2022-02-032022-02-08

一言でいうと?

電子帳簿保存法(でんしちょうぼほぞんほう)とは、国税関係(法人税法や所得税法)の帳簿や書類を電磁的記録(電子データ)で保存することを認める法律です。

データ保存が可能になった電子帳簿保存法

1998年に成立した電子帳簿保存法は、国税関係の帳簿類や証憑類の一部、または全てを電子データで保存することを認めた法律です。

会計帳簿や決算書といった書類は従来紙での保存が基本となっていました。

そのため、電子データ上の文書をわざわざ印刷し、保存することを義務付けている企業も珍しくありませんでした。

電子帳簿保存法は、このような煩雑化した手間の削減による業務の効率化、書類管理者の負担軽減、保存場所の確保や、印刷にかかるコスト削減などを目的として定められたものです。

電子帳簿保存法で認められる保存方法

国税関係帳簿書類を電子データで保存する場合、次の3通りの方法が認められています。

電磁的記録による保存

各種書類をPCで作成後、印刷せずサーバーやCD-ROMなどに保存します。

COM(電子計算機出力マイクロフィルム)による保存

COMとは、Computer Output Microfilmの略で、システムから出力される帳票データをマイクロフィルム化し、保存します。

スキャナによる保存

過去にはスキャナ保存には電子署名が必要で、コピー機などのスキャナ機能を使って取り込んだもののみがスキャナによる保存の対象として認められていました。

その後の法改正で緩和が行われ、現在は電子署名が不要、かつスマートフォン等で撮影したデータも保存可能となっています。

電子保存可能書類と不可書類

すべての書類で電子帳簿保存法が適用されるわけではありません。

**指示文 1:** 電子帳簿保存法の本文から「電子帳簿保存法は、このような」で始まる段落を選び、そこに挙げられた目的を箇条書きにまとめ直してください。
**指示文 2:** 電子帳簿保存法を解説した本文を、最後の文に続けて書き継いでください。
この後に続く行は参照しなくてかまいません。

**提供された行:**

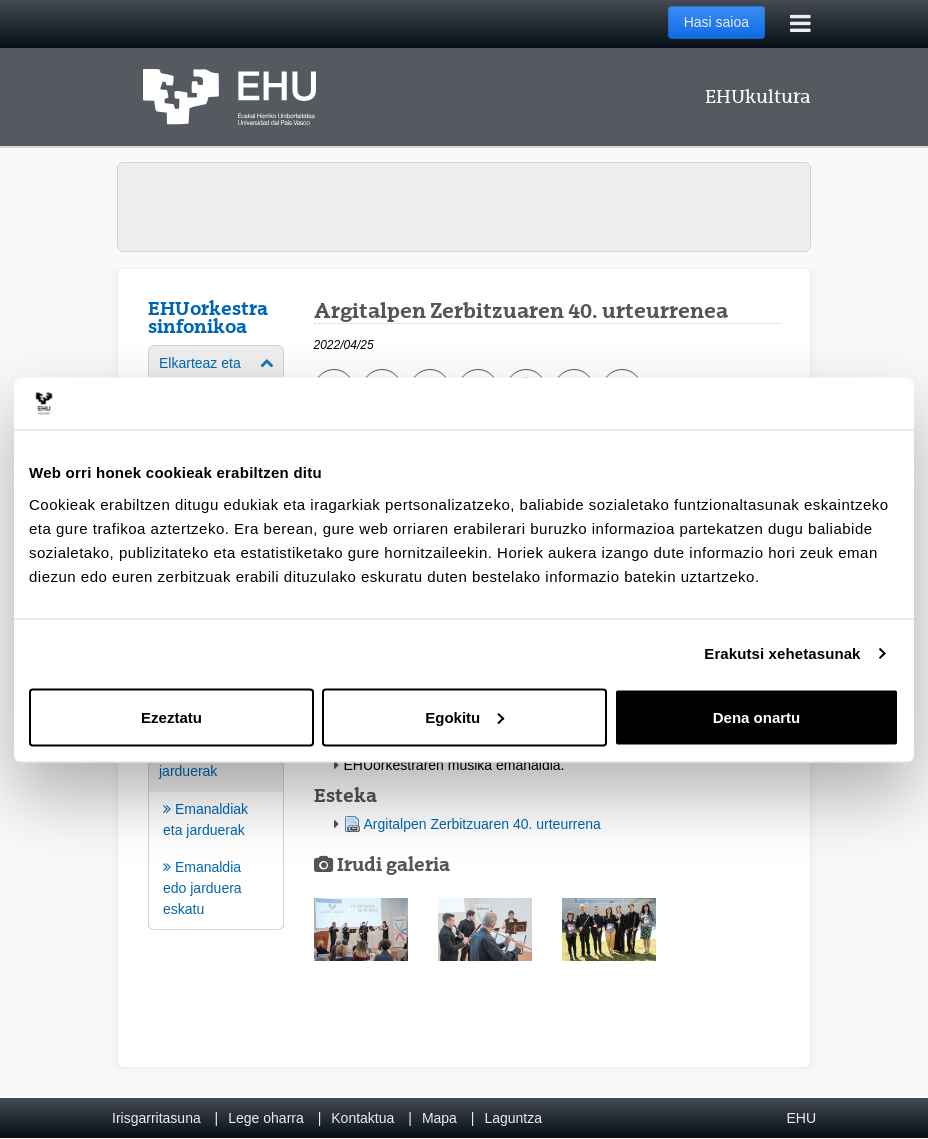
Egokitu (464, 716)
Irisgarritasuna (156, 1118)
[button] (361, 929)
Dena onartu (757, 716)
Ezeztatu (171, 716)
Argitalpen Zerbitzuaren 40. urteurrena (482, 824)
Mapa (439, 1118)
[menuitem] (216, 829)
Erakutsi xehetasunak (782, 653)
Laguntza (513, 1118)
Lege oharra (266, 1118)
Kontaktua (362, 1118)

**最終結果 1:**
電子帳簿保存法の目的
- 煩雑化した手間を減らし、業務を効率化する
- 書類管理者の負担を軽くする
- 保存場所を確保する
- 印刷にかかるコストを削減する

**最終結果 2:**
国税関係帳簿書類の電子データ保存は、帳簿、決算関係書類、その他の証憑類の3種類に適用されます。

以下に内訳を記載します。

帳簿

現金出納帳、仕訳帳、経費帳、売掛帳、買掛帳、総勘定元帳、固定資産台帳、売上・仕入帳などが含まれます。

決算関係書類

貸借対照表、損益計算書、棚卸表、そのほか決算に関する書類等が含まれます。

その他の証憑類

契約書、請求書、見積書、注文書、レシート、領収書、契約の申込書、納品書、検収書等が含まれています。

上記の電子帳簿保存法が適用されている書類とは逆に電子保存が認められていない書類は、手書きにより作成した仕訳帳、総勘定元帳などの主要簿、手書きにより作成した請求書の写しやその補助簿、取引先から受け取った請求書原本等になります。

電子帳簿保存法を適用するには

電子帳簿保存法を適用するには、帳簿類の電子データ保存を開始したい日、または開始を予定している日の3ヵ月前までに、税務署へ「国税関係帳簿の電磁的記録による保存等の承認申請書」と添付書類(使用する会計システムの概要を示す書類など)を提出して申請をしなければなりません。

課税期間の途中期間で帳簿類の記帳を電子データに切替えることはみとめられていません。

課税期間の開始日に合わせて申請する必要があります。

また、申請が受理されるには、データが本物であることを確認できる「真実性の確保」、書類をはっきりと視認できる「可視性の確保」の二点に該当する要件を満たさなくてはなりません。

書類に対して適用を受けるための要件

・システム概要書、仕様書、操作説明書、事務処理マニュアルなどを備え付けること。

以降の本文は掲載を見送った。